═════ Data for processing ═════

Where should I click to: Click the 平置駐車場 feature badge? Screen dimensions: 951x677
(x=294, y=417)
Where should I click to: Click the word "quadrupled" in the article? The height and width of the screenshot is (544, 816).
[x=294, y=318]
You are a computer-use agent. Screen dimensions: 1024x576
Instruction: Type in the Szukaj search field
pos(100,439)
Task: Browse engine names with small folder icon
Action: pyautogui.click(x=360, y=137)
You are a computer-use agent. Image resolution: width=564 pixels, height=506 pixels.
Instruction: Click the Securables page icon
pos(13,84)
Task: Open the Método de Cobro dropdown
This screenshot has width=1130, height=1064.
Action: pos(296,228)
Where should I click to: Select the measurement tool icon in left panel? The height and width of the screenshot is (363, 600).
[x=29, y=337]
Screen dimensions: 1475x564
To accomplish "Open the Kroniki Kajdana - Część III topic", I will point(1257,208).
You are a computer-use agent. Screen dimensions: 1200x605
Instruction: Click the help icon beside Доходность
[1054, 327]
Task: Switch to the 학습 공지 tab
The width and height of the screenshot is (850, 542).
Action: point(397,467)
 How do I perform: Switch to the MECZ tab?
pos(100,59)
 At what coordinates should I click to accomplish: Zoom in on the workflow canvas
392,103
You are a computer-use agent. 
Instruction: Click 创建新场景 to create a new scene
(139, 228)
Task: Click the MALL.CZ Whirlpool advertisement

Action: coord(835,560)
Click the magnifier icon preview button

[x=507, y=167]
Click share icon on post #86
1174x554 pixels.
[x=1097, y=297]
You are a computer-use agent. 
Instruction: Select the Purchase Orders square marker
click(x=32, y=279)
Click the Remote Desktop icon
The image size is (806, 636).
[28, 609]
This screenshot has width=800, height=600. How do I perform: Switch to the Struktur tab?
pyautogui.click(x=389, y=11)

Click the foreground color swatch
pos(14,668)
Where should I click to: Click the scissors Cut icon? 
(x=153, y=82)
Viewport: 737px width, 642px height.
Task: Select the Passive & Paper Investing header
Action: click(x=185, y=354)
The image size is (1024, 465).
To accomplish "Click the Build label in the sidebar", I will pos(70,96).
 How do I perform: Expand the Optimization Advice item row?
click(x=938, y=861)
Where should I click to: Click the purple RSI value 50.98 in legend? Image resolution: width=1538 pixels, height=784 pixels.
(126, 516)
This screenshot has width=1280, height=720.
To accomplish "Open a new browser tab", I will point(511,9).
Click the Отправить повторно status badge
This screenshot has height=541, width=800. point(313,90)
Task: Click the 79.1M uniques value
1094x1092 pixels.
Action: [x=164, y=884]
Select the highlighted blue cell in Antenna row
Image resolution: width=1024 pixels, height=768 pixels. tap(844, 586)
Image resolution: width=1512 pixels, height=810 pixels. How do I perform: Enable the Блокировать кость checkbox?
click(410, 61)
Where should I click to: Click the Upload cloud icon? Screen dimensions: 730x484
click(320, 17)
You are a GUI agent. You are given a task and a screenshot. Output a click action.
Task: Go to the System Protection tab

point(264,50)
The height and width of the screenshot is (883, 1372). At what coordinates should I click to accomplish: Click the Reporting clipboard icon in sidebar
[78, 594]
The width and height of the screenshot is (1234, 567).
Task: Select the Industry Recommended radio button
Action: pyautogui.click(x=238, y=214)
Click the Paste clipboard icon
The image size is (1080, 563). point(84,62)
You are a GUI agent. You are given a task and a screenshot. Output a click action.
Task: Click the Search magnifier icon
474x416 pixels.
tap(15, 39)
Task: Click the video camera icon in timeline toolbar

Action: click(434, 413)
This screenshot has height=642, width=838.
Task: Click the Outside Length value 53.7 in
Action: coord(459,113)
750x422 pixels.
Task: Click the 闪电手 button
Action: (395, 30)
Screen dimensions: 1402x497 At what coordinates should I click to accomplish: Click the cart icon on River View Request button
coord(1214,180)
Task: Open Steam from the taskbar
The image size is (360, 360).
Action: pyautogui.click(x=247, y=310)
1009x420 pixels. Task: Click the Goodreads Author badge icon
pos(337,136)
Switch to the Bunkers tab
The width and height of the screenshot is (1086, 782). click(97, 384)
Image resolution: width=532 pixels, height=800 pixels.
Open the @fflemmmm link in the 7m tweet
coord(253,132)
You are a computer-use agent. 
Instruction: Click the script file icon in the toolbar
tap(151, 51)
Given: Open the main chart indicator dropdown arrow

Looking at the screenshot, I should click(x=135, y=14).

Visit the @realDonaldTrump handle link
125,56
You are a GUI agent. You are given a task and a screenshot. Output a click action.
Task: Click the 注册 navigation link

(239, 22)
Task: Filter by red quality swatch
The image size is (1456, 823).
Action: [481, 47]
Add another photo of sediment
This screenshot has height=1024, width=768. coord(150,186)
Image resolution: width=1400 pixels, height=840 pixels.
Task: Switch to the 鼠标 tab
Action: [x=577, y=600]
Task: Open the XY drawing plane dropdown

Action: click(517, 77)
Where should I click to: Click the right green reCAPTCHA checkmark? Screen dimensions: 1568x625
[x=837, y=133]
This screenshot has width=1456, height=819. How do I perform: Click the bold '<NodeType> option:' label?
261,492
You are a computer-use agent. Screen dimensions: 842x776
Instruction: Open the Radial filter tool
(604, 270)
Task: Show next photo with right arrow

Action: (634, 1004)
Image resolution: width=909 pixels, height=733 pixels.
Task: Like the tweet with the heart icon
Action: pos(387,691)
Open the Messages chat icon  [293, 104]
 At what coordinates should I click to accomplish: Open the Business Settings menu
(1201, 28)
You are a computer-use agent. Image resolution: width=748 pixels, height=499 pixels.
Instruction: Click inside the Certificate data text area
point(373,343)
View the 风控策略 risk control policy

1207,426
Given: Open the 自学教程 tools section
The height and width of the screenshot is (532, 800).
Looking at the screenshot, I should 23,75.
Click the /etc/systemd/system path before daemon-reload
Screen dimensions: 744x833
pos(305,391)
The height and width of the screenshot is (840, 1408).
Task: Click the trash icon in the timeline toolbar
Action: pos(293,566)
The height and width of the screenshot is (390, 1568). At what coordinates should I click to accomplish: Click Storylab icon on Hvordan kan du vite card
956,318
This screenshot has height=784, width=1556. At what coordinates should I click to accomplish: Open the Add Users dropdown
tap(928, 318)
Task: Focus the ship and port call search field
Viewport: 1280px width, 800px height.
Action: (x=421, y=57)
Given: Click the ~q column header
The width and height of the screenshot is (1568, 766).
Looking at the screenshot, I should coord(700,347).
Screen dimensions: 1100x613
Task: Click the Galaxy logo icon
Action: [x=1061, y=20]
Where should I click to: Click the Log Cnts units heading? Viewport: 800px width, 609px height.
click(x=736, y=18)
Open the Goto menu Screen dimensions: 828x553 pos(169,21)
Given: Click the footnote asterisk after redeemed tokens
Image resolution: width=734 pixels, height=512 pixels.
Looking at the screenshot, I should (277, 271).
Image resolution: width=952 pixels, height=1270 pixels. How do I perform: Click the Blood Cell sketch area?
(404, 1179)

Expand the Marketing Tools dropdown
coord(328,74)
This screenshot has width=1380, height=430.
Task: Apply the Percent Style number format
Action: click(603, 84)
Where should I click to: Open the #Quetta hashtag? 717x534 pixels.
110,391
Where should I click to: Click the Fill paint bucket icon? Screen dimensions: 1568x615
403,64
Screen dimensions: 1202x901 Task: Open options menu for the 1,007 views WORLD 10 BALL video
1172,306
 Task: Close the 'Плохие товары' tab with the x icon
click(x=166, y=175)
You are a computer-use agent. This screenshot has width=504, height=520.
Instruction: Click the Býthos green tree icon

═════

Exactly as written, return every line of the material.

▸ **Exercise response**
Where should I click to: Click the 平置駐車場 feature badge? Screen dimensions: 951x677
(x=294, y=417)
Where should I click to: Click the word "quadrupled" in the article? The height and width of the screenshot is (544, 816).
[x=294, y=318]
You are a computer-use agent. Screen dimensions: 1024x576
Instruction: Type in the Szukaj search field
pos(100,439)
Task: Browse engine names with small folder icon
Action: pyautogui.click(x=360, y=137)
You are a computer-use agent. Image resolution: width=564 pixels, height=506 pixels.
Instruction: Click the Securables page icon
pos(13,84)
Task: Open the Método de Cobro dropdown
This screenshot has width=1130, height=1064.
Action: pos(296,228)
Where should I click to: Select the measurement tool icon in left panel? The height and width of the screenshot is (363, 600).
[x=29, y=337]
Screen dimensions: 1475x564
To accomplish "Open the Kroniki Kajdana - Część III topic", I will point(1257,208).
You are a computer-use agent. Screen dimensions: 1200x605
Instruction: Click the help icon beside Доходность
[1054, 327]
Task: Switch to the 학습 공지 tab
The width and height of the screenshot is (850, 542).
Action: point(397,467)
 How do I perform: Switch to the MECZ tab?
pos(100,59)
 At what coordinates should I click to accomplish: Zoom in on the workflow canvas
392,103
You are a computer-use agent. 
Instruction: Click 创建新场景 to create a new scene
(139, 228)
Task: Click the MALL.CZ Whirlpool advertisement

Action: coord(835,560)
Click the magnifier icon preview button

[x=507, y=167]
Click share icon on post #86
1174x554 pixels.
[x=1097, y=297]
You are a computer-use agent. 
Instruction: Select the Purchase Orders square marker
click(x=32, y=279)
Click the Remote Desktop icon
The image size is (806, 636).
[28, 609]
This screenshot has width=800, height=600. How do I perform: Switch to the Struktur tab?
pyautogui.click(x=389, y=11)

Click the foreground color swatch
pos(14,668)
Where should I click to: Click the scissors Cut icon? 
(x=153, y=82)
Viewport: 737px width, 642px height.
Task: Select the Passive & Paper Investing header
Action: click(x=185, y=354)
The image size is (1024, 465).
To accomplish "Click the Build label in the sidebar", I will pos(70,96).
 How do I perform: Expand the Optimization Advice item row?
click(x=938, y=861)
Where should I click to: Click the purple RSI value 50.98 in legend? Image resolution: width=1538 pixels, height=784 pixels.
(126, 516)
This screenshot has width=1280, height=720.
To accomplish "Open a new browser tab", I will point(511,9).
Click the Отправить повторно status badge
This screenshot has height=541, width=800. point(313,90)
Task: Click the 79.1M uniques value
1094x1092 pixels.
Action: [x=164, y=884]
Select the highlighted blue cell in Antenna row
Image resolution: width=1024 pixels, height=768 pixels. tap(844, 586)
Image resolution: width=1512 pixels, height=810 pixels. How do I perform: Enable the Блокировать кость checkbox?
click(410, 61)
Where should I click to: Click the Upload cloud icon? Screen dimensions: 730x484
click(320, 17)
You are a GUI agent. You are given a task and a screenshot. Output a click action.
Task: Go to the System Protection tab

point(264,50)
The height and width of the screenshot is (883, 1372). At what coordinates should I click to accomplish: Click the Reporting clipboard icon in sidebar
[78, 594]
The width and height of the screenshot is (1234, 567).
Task: Select the Industry Recommended radio button
Action: pyautogui.click(x=238, y=214)
Click the Paste clipboard icon
The image size is (1080, 563). point(84,62)
You are a GUI agent. You are given a task and a screenshot. Output a click action.
Task: Click the Search magnifier icon
474x416 pixels.
tap(15, 39)
Task: Click the video camera icon in timeline toolbar

Action: click(434, 413)
This screenshot has height=642, width=838.
Task: Click the Outside Length value 53.7 in
Action: coord(459,113)
750x422 pixels.
Task: Click the 闪电手 button
Action: (395, 30)
Screen dimensions: 1402x497 At what coordinates should I click to accomplish: Click the cart icon on River View Request button
coord(1214,180)
Task: Open Steam from the taskbar
The image size is (360, 360).
Action: pyautogui.click(x=247, y=310)
1009x420 pixels. Task: Click the Goodreads Author badge icon
pos(337,136)
Switch to the Bunkers tab
The width and height of the screenshot is (1086, 782). click(97, 384)
Image resolution: width=532 pixels, height=800 pixels.
Open the @fflemmmm link in the 7m tweet
coord(253,132)
You are a computer-use agent. 
Instruction: Click the script file icon in the toolbar
tap(151, 51)
Given: Open the main chart indicator dropdown arrow

Looking at the screenshot, I should click(x=135, y=14).

Visit the @realDonaldTrump handle link
125,56
You are a GUI agent. You are given a task and a screenshot. Output a click action.
Task: Click the 注册 navigation link

(239, 22)
Task: Filter by red quality swatch
The image size is (1456, 823).
Action: [481, 47]
Add another photo of sediment
This screenshot has height=1024, width=768. coord(150,186)
Image resolution: width=1400 pixels, height=840 pixels.
Task: Switch to the 鼠标 tab
Action: [x=577, y=600]
Task: Open the XY drawing plane dropdown

Action: click(517, 77)
Where should I click to: Click the right green reCAPTCHA checkmark? Screen dimensions: 1568x625
[x=837, y=133]
This screenshot has width=1456, height=819. How do I perform: Click the bold '<NodeType> option:' label?
261,492
You are a computer-use agent. Screen dimensions: 842x776
Instruction: Open the Radial filter tool
(604, 270)
Task: Show next photo with right arrow

Action: (634, 1004)
Image resolution: width=909 pixels, height=733 pixels.
Task: Like the tweet with the heart icon
Action: pos(387,691)
Open the Messages chat icon  [293, 104]
 At what coordinates should I click to accomplish: Open the Business Settings menu
(1201, 28)
You are a computer-use agent. Image resolution: width=748 pixels, height=499 pixels.
Instruction: Click inside the Certificate data text area
point(373,343)
View the 风控策略 risk control policy

1207,426
Given: Open the 自学教程 tools section
The height and width of the screenshot is (532, 800).
Looking at the screenshot, I should 23,75.
Click the /etc/systemd/system path before daemon-reload
Screen dimensions: 744x833
pos(305,391)
The height and width of the screenshot is (840, 1408).
Task: Click the trash icon in the timeline toolbar
Action: pos(293,566)
The height and width of the screenshot is (390, 1568). At what coordinates should I click to accomplish: Click Storylab icon on Hvordan kan du vite card
956,318
This screenshot has height=784, width=1556. At what coordinates should I click to accomplish: Open the Add Users dropdown
tap(928, 318)
Task: Focus the ship and port call search field
Viewport: 1280px width, 800px height.
Action: (x=421, y=57)
Given: Click the ~q column header
The width and height of the screenshot is (1568, 766).
Looking at the screenshot, I should coord(700,347).
Screen dimensions: 1100x613
Task: Click the Galaxy logo icon
Action: [x=1061, y=20]
Where should I click to: Click the Log Cnts units heading? Viewport: 800px width, 609px height.
click(x=736, y=18)
Open the Goto menu Screen dimensions: 828x553 pos(169,21)
Given: Click the footnote asterisk after redeemed tokens
Image resolution: width=734 pixels, height=512 pixels.
Looking at the screenshot, I should (277, 271).
Image resolution: width=952 pixels, height=1270 pixels. How do I perform: Click the Blood Cell sketch area?
(404, 1179)

Expand the Marketing Tools dropdown
coord(328,74)
This screenshot has width=1380, height=430.
Task: Apply the Percent Style number format
Action: click(603, 84)
Where should I click to: Open the #Quetta hashtag? 717x534 pixels.
110,391
Where should I click to: Click the Fill paint bucket icon? Screen dimensions: 1568x615
403,64
Screen dimensions: 1202x901 Task: Open options menu for the 1,007 views WORLD 10 BALL video
1172,306
 Task: Close the 'Плохие товары' tab with the x icon
click(x=166, y=175)
You are a computer-use agent. This screenshot has width=504, height=520.
Instruction: Click the Býthos green tree icon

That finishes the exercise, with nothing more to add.